I think you’re right, but in 1994 that was rare, especially in a place like Paris. You needed someone like myself who is a fire-engine driver. I was driving the thing. I went to John in the middle of the night in his studio, where they were warming up tinned food on Bunsen burners, heating up beef stew out of a can, and they were working on the toiles, and I said, Oh this is going to be extraordinary. He was going through very rough times. He had to come out of the dark into the light again. And I just felt that I [had to] do whatever I could.

At the time, you said Galliano was an endangered species. And I think it’s really extraordinary that all these people came through for him in that time.
John didn’t tell me he was sleeping on the floor — someone else said to me, Oh John doesn’t have a backer anymore, and I said, What are you talking about? He didn’t tell me that.

Right, he was too proud.
He was too proud, or too shy, too inward, too withdrawn. John was a mess, he couldn’t talk, he was so nervous. He [and his cohorts] were like these wonderful, wonderful children who just lived in their own world of creativity. They didn’t seem to be affected by outside rules or codes of behavior. John could live in a sleeping bag just as a well as in a queen-size, four-poster bed.

He made much of the collection out of the same black silk crepe, out of economy. 
Absolutely, we [only] had $50,000! But the clothes were fabulous. The clothes were extraordinary. It would be a pink obi on a black smoking jacket on Linda Evangelista; you’ve never seen anything so beautiful! Just Linda Evangelista in a black jacket, tailored and cut to perfection, and maybe a sash of pink, and then beautiful stockings, and beautiful Manolo Blahniks — very attenuated needle-heel shoes. The hats were by Stephen Jones, and they were cloches. And then Nadja Auermann had on a cloche with a huge diamond pin that was just amazing, and her legs just went from her neck through the floor. She was wearing a black shearling coat that had been turned upside-down, inverted so the bottom of the coat became the collar. John had his own shearling coat that he turned upside-down like that when they were going to the Ritz one day for lunch.

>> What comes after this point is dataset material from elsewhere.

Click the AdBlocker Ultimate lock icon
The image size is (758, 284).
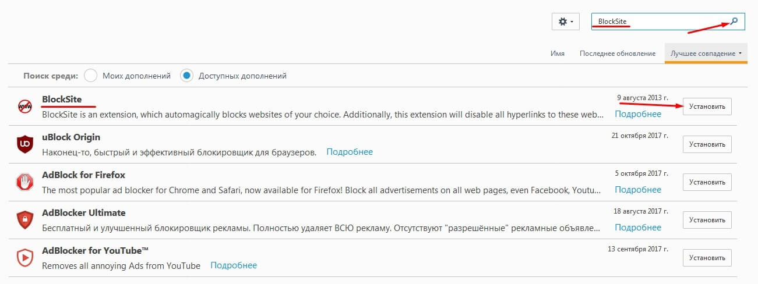(24, 219)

Were you involved in the creative side?
No, I never got involved. Never did I step across the line in the sand with John and Steven. I never wanted to. I admired it, I looked at it, it was fabulous, [but] I was never allowed to sit in on the creative moments — not that they were secretive about it, but when they were creating and designing all I had to do was look at it.

How did this show fit into the context of his career as a whole?
It was the show that made him who he was. It put him on the map. It was the show that led him to Givenchy and Dior. [But] we were never thinking we were making the greatest thing. We just did it.

This interview has been edited and condensed.